2010-08-03 Thread Michael Kann
Andre,

In your tests you've  found cases where there is no timeout problem. What we 
need now are cases where there is a timeout problem. Then we (meaning you, 
Pierre, Oliver, Jerry and others) can figure out what triggers the problem.

As the great American philosopher, Rodney King, asked:

"Why can't we all just get along?"

Mike



--- On Tue, 8/3/10, Andre Garzia  wrote:

From: Andre Garzia 
Subject: Re: [revServer] process timeout issue
To: "How to use Revolution" 
Date: Tuesday, August 3, 2010, 8:47 AM

Folks,

I never seen a RevServer bug like those timeouts and stuff and of course
Jerry is not making it up, so the logical conclusion is that there's some
specific case(s) where a RevServer script can go loco and fail.

After that conclusion, our first requirement is to draw a mental map of what
is involved. Now repeat after me SETUP

S - Scenario (what are they building)
E - Environment (what is the surrounding environment)
T - Technology (what are they using)
U - Usage Case (what happened/when happened)
P - Possible Points of Failure (critical things that need assessment)

=== Scenario ===
Jerry, Sarah and Mary are building some amazing tools. They have a new
development tool that is powered by new xTalk like language called LIST.
Their system works by doing conversions on that LIST language to present
HTML5, Javascript, CSS web application. Their applications are AJAX powered
and a round trip to the server is needed to execute LIST ACTIONS (is this
true?)

=== Environment ===
Rodeo server was a RevServer built solution hosted at a datacenter. Is it
hosted at On-Rev or is it hosted privatelly? Where is it hosted?

=== Technology ===
Is Rodeo on virtualized hardware? Shared accounts? VPS? Which database was
used? Is it being served with Apache?

=== Usage Case ===
Can RevServer timeout be narrowed to some usage scenario? For example did it
happened while  huge conversions of LIST were taking place? Did it happen
while complex database calls were being executed? Was it completelly random?
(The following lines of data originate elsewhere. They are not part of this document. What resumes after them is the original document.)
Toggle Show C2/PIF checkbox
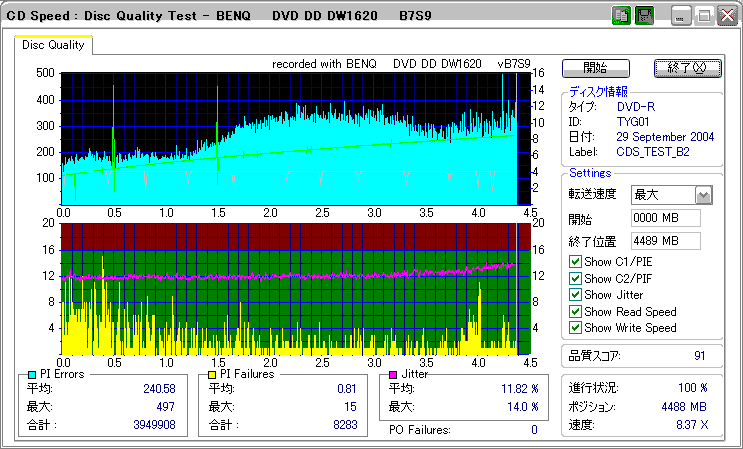This screenshot has height=449, width=743. click(575, 278)
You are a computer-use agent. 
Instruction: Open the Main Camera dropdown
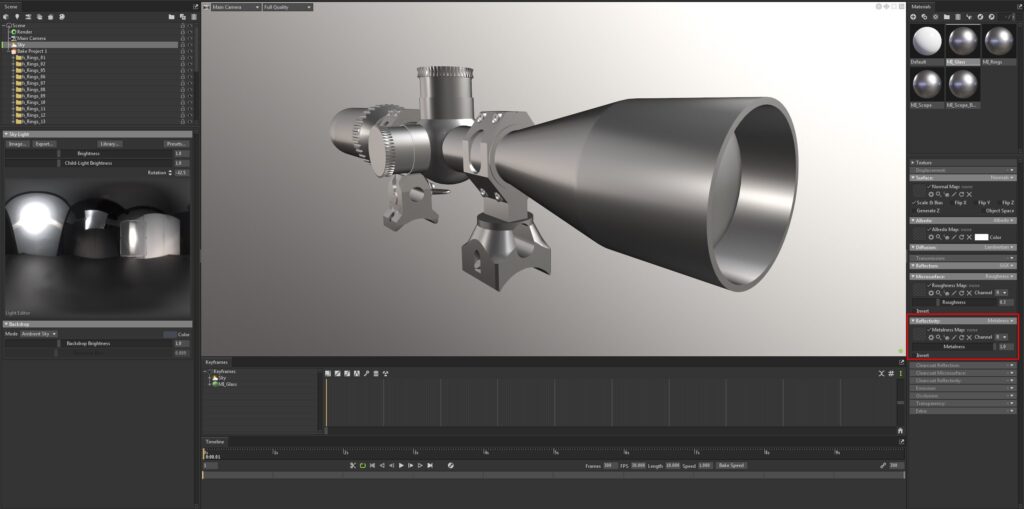click(235, 7)
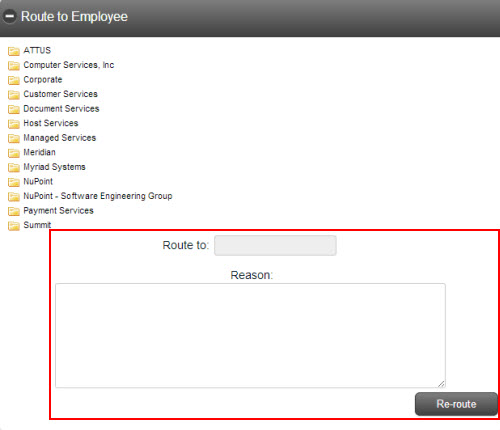Collapse the Route to Employee panel
Viewport: 500px width, 430px height.
coord(9,16)
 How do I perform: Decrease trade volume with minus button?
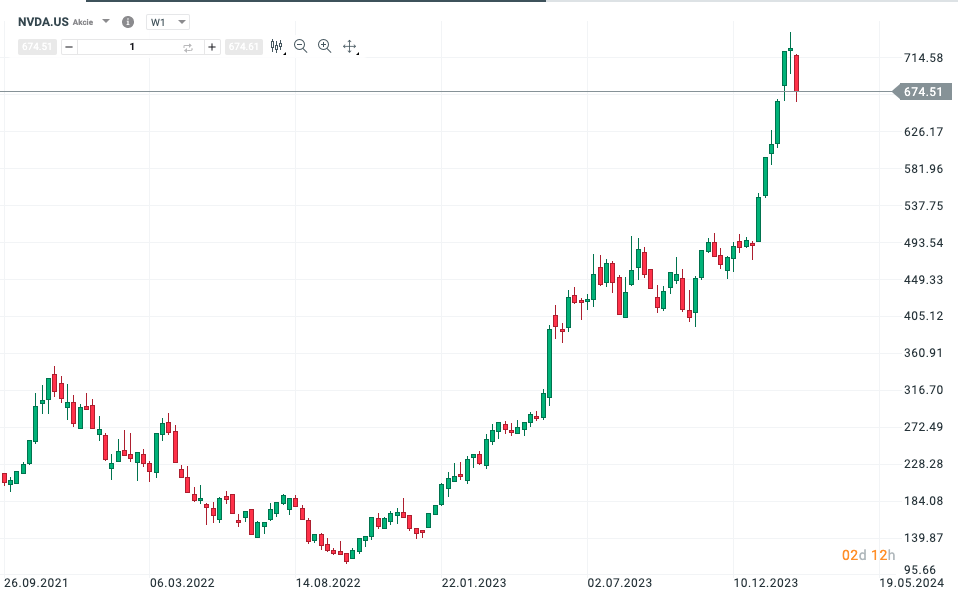point(69,47)
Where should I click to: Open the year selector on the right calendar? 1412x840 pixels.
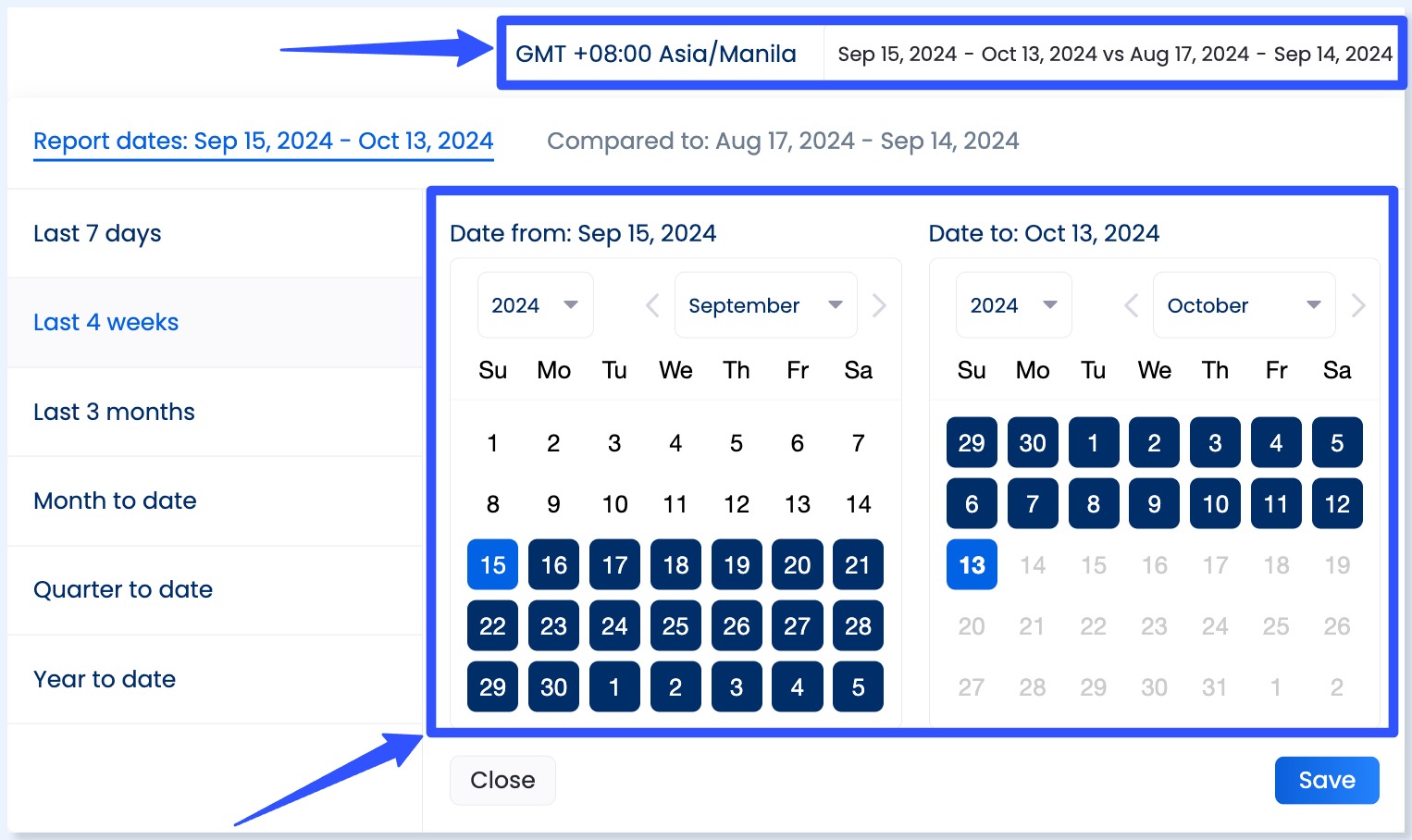[x=1013, y=304]
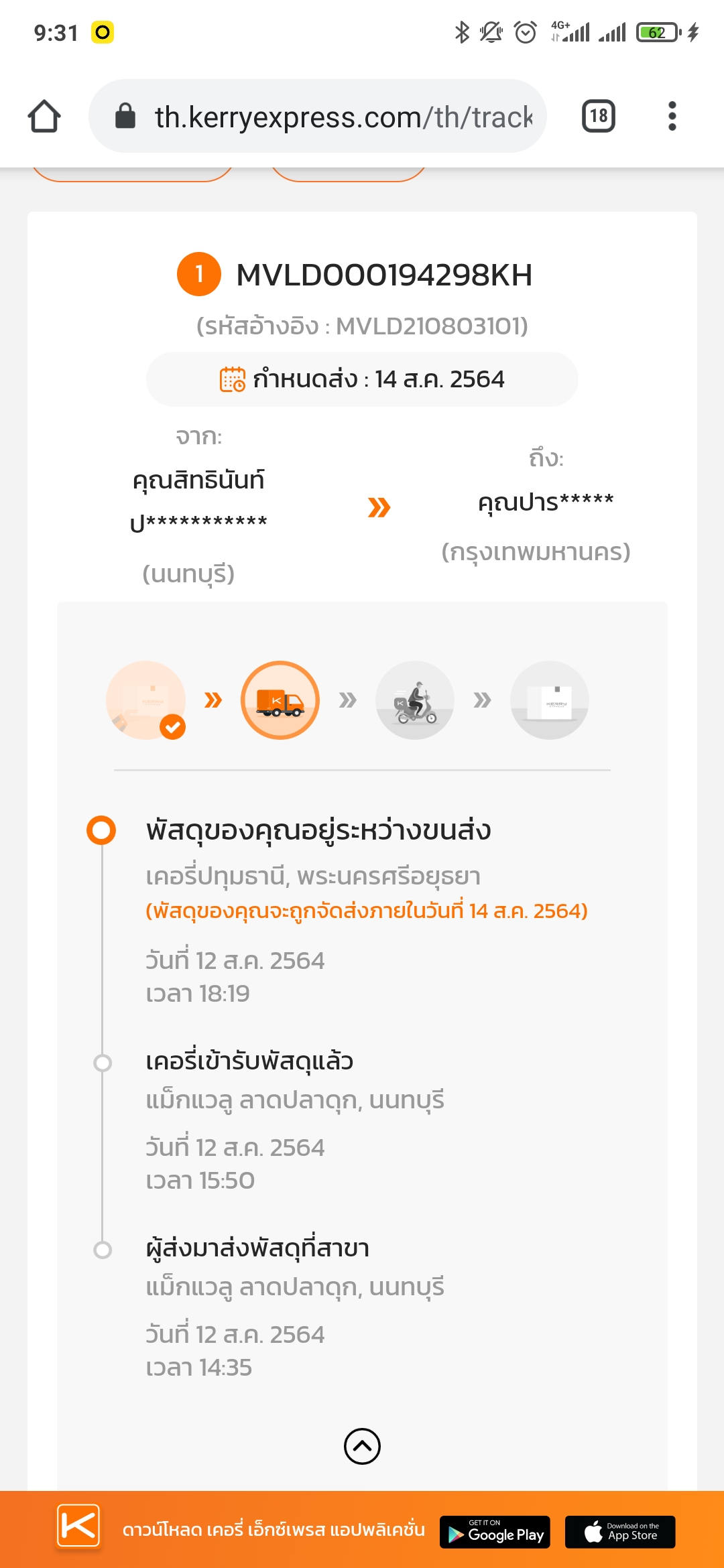
Task: Tap the calendar icon beside delivery date
Action: 233,379
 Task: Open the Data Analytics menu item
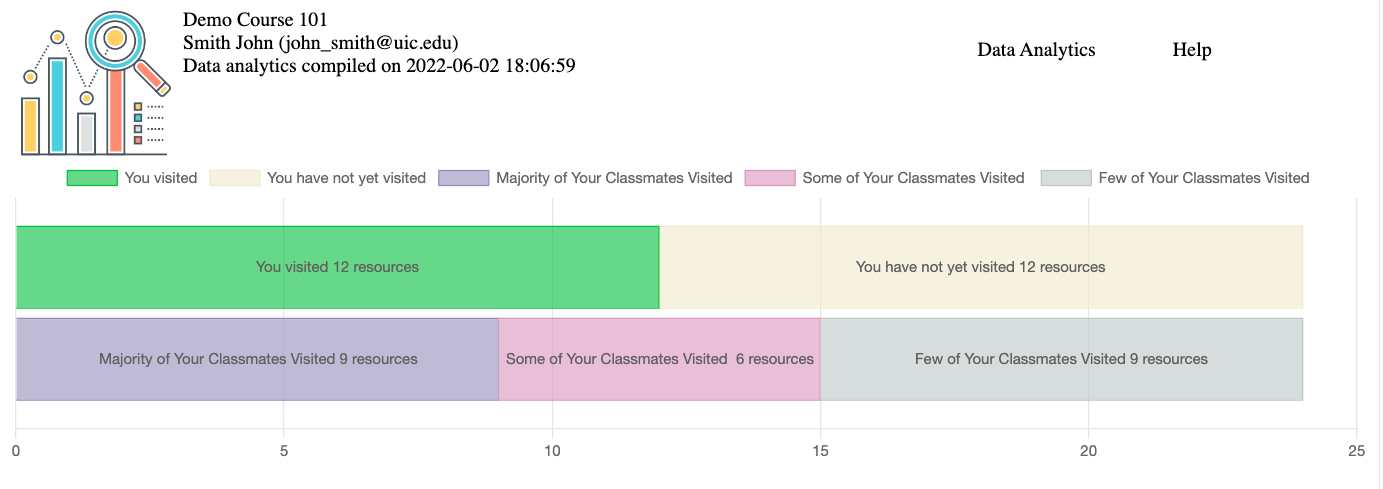[1036, 50]
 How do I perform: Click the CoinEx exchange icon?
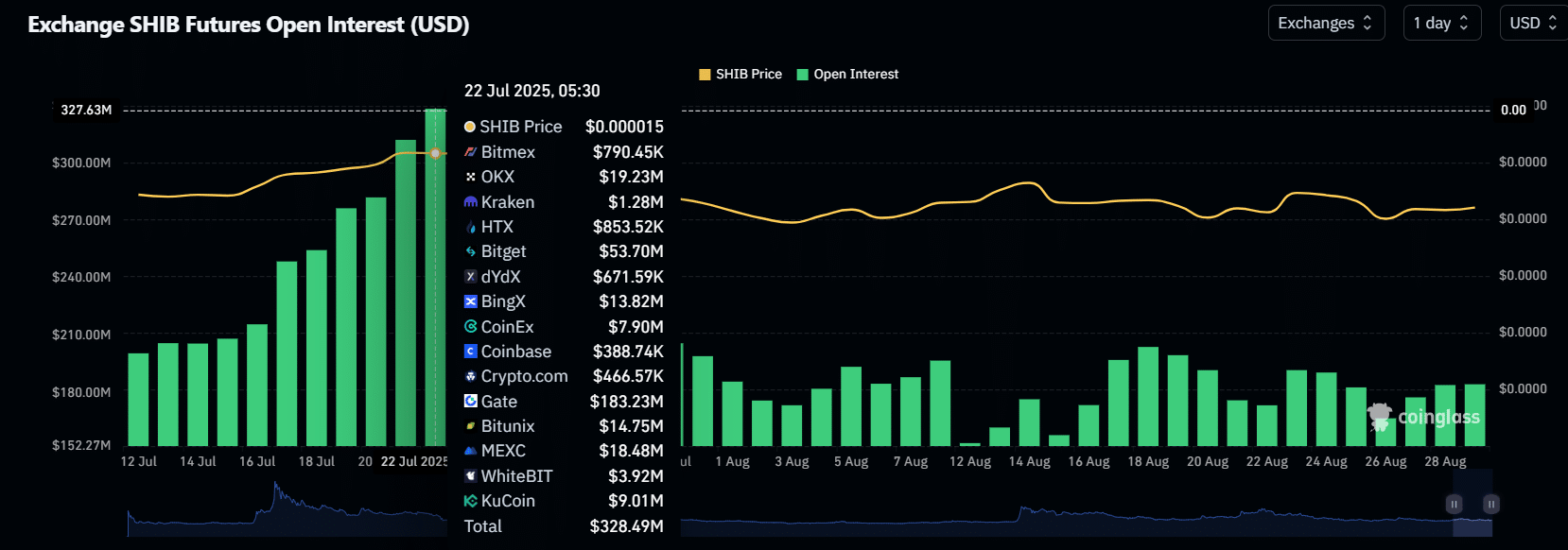470,327
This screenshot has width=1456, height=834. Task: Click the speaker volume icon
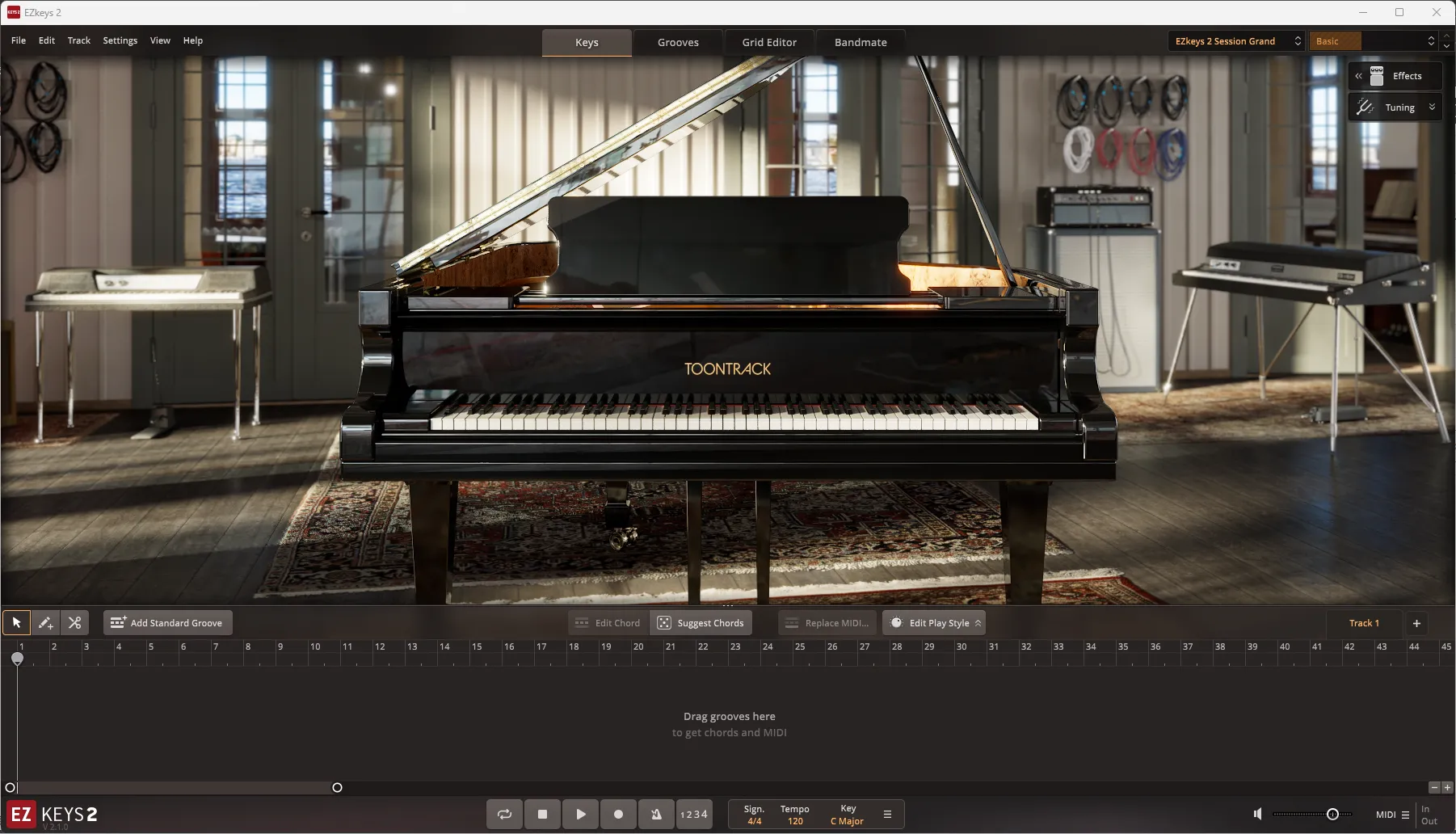1257,815
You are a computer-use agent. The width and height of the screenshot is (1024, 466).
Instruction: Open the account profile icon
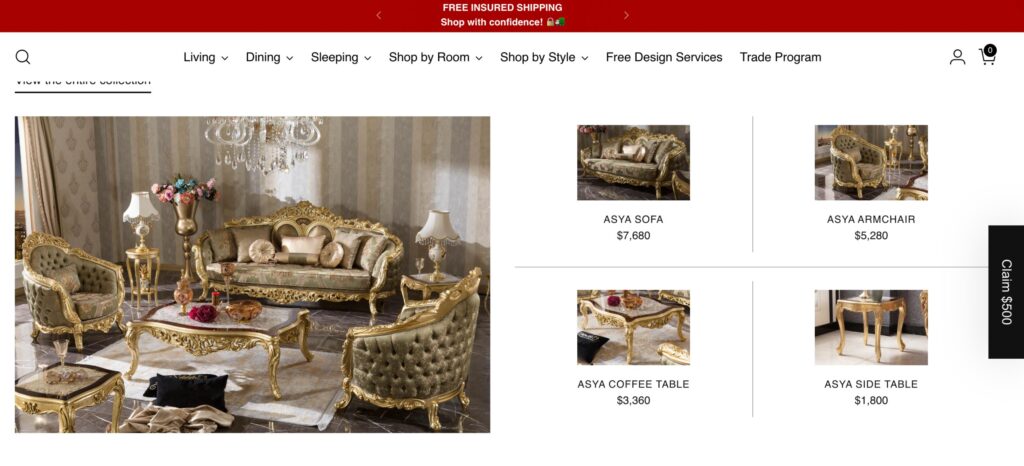[x=957, y=57]
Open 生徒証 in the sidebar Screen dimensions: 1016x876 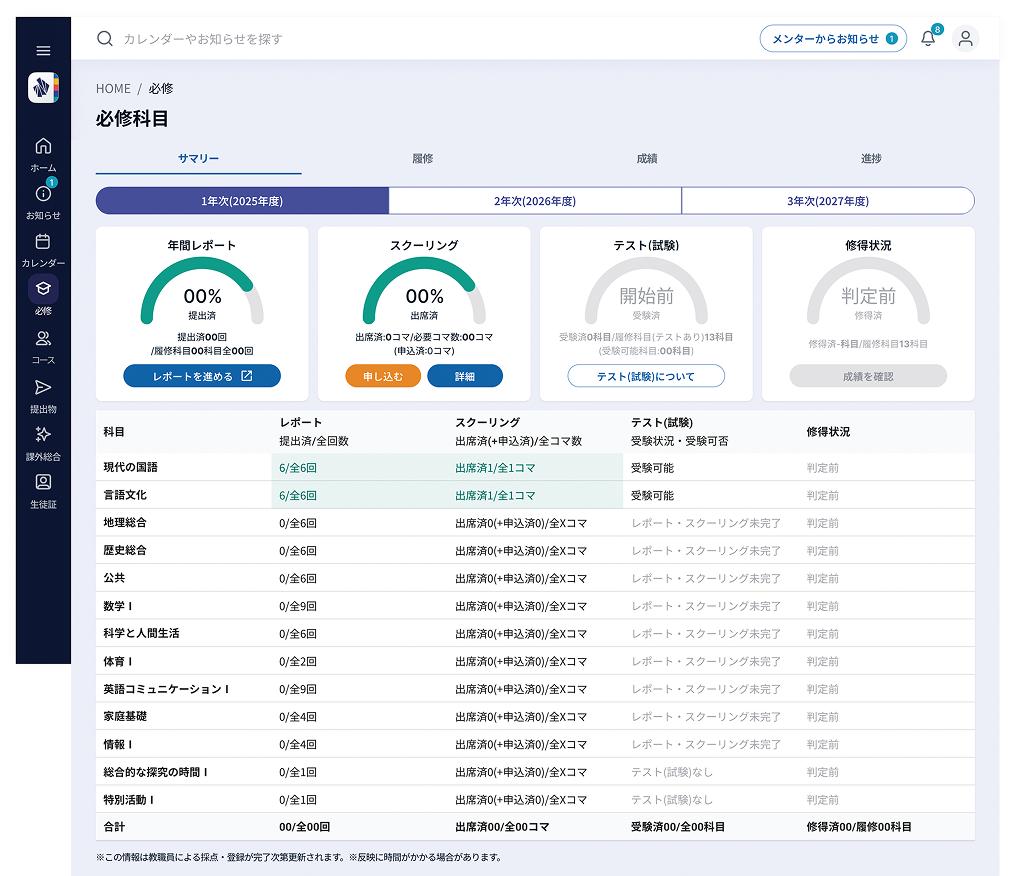pos(43,490)
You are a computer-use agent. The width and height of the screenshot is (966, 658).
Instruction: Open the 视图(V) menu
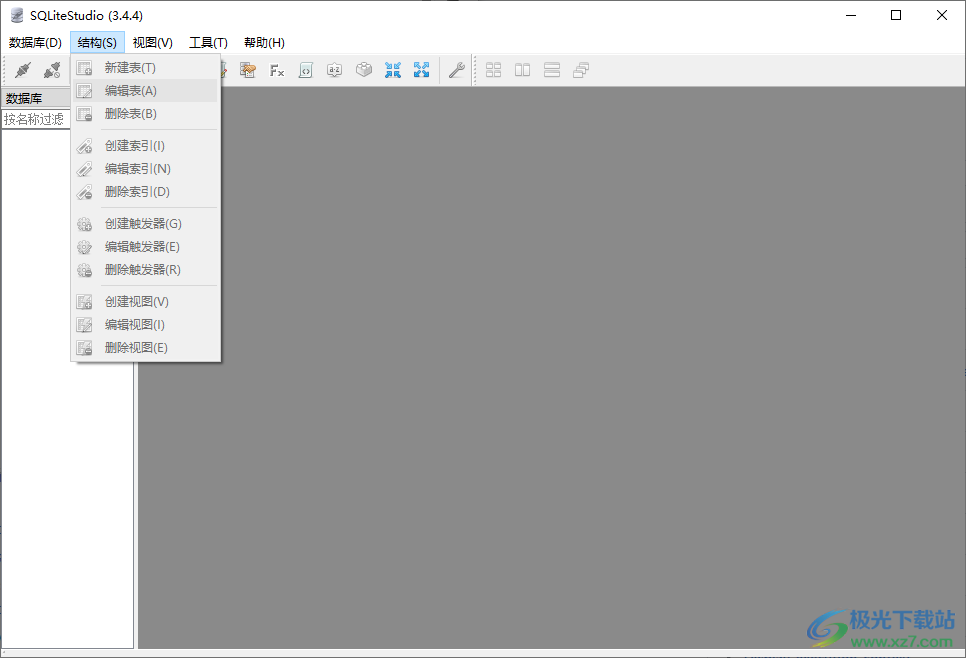click(152, 43)

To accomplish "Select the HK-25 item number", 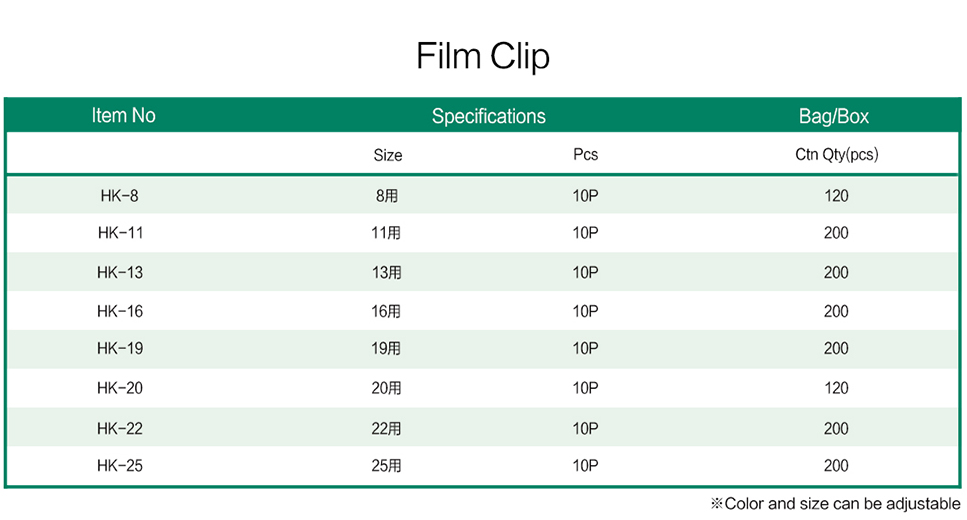I will (x=120, y=465).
=== Possible Points of Failure ===
If RevServer failed for a SANE REASON, meaning, it didn't simply exploded
out of nowhere then the most probable causes are:
* Memory Exaustion: RevServer script took more than it was allowed to chew
and was terminated.
* CPU Thief: RevServer script decided that the CPU was his alone and maxed
it for more time than allowed. Terminated with prejudice.
* Timeout: RevServer script started ponderating on the meaning of life while
doing its chores, takes forever, terminated by virtualization police.

These are the sane reasons for a process to be terminated by the system.
Could it be that RevServer is crashing, crashing is not the same as being
terminated. Being terminated means that you are working correctly but for
some reason or policy your process is terminated, crashing means somewhere
inside RevServer engine something went nuts and it died.

Now we don't know the answers to those questions but those are questions
that all should ask while facing problems with server side stuff. Server
side is hard and while on the Desktop is OK to make a little standalone that
allocated half a gig of memory, at the server side there's a big change that
you will not be allowed to do that.

There are to many possible points of failures and things to keep attention
specially when you are building something as big as Rodeo. I am sure that
Jerry and Sarah investigated their possibilities and reasoned what to do. In
the end it is just a compromise about where you want to stop and work. They
decided to move that technology to other engine. It is OK. Had they decided
otherwise it would be OK too.

Yesterday me and Pierre did some stress testing on his site. I've run 25
concurrent access for 30 secs on his site, of course I've run it from a
single machine and thus it is not the best benchmark possible but I did this
multiple times and his did it at the same time as well and maybe others did
to. On my tests there was not a single error. Some requests took longer
thant others but this can happen for many resons including problems on my
machine and network, after all I am on a lousy VPN.

I am now building some huge RevServer based solutions and I am yet to face
those problems, thats why I believe there's a recipe for them or that they
are caused by a combination of factors related to the virtualization stack
(if the server was indeed virtualized). Remember folks, virtualization is
cool but nothing beats a real machine.

Sorry for the long post
andre






-- 
http://www.andregarzia.com All We Do Is Code.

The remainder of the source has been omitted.